Rewrite the entries from the line containing "848x295 pixels." through the line containing "tap(24, 130)", both lines included, with the requests left unchanged. Multiply every click coordinate in the answers by 2.4 and round each result to a whole number, rounding halves up.

* Start Dataset extract *

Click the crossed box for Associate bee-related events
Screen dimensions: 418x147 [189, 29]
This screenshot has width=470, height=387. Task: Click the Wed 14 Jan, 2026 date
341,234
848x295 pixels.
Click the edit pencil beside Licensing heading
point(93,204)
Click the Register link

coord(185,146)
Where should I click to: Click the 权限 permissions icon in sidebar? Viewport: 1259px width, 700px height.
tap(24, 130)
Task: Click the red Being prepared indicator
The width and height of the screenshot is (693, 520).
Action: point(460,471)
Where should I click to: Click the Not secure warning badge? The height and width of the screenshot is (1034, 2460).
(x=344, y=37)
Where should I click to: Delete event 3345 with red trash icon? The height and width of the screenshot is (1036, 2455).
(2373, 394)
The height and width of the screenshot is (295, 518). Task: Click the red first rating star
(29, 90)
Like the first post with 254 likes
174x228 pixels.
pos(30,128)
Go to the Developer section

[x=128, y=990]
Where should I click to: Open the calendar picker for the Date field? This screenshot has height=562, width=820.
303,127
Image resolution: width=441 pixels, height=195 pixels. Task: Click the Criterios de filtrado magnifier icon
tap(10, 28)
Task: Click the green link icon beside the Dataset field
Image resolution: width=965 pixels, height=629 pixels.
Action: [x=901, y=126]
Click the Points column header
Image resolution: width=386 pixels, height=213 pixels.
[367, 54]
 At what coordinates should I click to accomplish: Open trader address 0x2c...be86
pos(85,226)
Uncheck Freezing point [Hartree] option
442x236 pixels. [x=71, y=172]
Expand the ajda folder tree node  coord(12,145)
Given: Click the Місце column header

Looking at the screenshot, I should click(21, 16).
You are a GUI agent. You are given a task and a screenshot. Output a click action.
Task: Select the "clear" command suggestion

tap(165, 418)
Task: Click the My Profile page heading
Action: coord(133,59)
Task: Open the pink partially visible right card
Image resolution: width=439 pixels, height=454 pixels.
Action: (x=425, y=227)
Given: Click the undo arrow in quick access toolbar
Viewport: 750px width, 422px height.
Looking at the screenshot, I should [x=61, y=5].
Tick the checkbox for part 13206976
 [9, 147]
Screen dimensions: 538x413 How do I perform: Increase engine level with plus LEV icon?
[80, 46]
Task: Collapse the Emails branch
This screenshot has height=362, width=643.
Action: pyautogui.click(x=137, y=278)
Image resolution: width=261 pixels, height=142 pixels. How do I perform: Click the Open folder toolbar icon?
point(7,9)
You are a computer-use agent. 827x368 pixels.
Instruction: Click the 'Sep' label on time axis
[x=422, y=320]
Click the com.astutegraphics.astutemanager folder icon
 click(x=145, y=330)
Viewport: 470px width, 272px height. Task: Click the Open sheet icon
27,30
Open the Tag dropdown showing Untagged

* End Dataset extract *

→ Written reply:
848x295 pixels.
Click the edit pencil beside Licensing heading
point(223,490)
Click the Register link

coord(444,350)
Where should I click to: Click the 权限 permissions icon in sidebar? Viewport: 1259px width, 700px height.
tap(58, 312)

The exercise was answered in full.